• [What this task involves]:
Search the listing below for the word "computer" and copy each line where it appears.

• [Source records]:
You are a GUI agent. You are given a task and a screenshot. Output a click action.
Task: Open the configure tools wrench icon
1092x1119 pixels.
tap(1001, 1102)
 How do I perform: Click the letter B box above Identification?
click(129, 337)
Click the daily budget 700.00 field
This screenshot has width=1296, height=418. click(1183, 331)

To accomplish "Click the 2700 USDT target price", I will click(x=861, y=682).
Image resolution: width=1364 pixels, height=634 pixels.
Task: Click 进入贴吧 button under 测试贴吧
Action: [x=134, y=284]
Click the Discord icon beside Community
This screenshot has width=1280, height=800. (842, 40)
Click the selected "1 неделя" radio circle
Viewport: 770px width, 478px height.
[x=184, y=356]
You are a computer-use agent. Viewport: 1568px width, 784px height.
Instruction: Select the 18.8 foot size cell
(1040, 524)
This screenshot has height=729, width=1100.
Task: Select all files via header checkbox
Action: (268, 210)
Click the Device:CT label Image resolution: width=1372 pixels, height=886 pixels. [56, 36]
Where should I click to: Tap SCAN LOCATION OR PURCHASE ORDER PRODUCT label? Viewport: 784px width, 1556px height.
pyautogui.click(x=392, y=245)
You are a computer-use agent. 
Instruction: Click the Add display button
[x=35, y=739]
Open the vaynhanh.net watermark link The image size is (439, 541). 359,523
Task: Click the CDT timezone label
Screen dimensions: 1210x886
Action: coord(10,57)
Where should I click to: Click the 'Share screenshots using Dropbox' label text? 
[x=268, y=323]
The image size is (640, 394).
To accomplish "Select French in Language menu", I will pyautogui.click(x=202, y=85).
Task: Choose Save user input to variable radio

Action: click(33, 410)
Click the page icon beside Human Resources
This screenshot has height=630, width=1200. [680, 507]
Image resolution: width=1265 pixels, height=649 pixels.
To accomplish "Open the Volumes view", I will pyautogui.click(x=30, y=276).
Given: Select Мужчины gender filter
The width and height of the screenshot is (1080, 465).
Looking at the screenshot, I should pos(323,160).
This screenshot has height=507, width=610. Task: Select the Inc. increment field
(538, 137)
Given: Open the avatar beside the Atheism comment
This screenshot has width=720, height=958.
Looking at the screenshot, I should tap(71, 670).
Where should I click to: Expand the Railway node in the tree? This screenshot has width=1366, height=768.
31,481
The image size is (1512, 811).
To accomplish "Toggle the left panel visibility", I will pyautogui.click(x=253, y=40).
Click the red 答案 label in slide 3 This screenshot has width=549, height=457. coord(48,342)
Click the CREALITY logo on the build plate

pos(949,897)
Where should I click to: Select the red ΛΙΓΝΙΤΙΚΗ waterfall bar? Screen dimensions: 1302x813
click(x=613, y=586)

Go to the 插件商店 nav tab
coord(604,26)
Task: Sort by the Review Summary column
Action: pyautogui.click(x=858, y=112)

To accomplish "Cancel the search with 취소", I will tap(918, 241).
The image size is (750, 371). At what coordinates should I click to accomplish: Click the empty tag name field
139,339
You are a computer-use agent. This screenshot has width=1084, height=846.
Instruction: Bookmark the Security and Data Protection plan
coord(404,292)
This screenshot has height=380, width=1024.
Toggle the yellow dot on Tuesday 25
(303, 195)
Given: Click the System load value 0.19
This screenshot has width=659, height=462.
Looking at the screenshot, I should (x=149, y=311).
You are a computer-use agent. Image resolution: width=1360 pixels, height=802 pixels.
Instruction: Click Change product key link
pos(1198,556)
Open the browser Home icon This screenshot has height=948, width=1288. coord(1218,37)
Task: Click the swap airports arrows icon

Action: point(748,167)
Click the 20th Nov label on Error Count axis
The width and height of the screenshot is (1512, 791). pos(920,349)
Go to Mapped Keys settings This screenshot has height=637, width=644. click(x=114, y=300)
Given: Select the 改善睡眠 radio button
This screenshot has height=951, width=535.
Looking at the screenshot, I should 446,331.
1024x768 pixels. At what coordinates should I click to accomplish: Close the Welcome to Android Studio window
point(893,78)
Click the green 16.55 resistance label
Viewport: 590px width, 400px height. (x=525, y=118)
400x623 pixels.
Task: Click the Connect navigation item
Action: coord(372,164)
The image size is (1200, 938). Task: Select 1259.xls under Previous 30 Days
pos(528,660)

• [Expected answer]:
You are a computer-use agent. Viewport: 1568px width, 784px height.
You are a computer-use agent. 
You are a computer-use agent. This screenshot has width=1084, height=846.
You are a computer-use agent. Image resolution: width=1360 pixels, height=802 pixels.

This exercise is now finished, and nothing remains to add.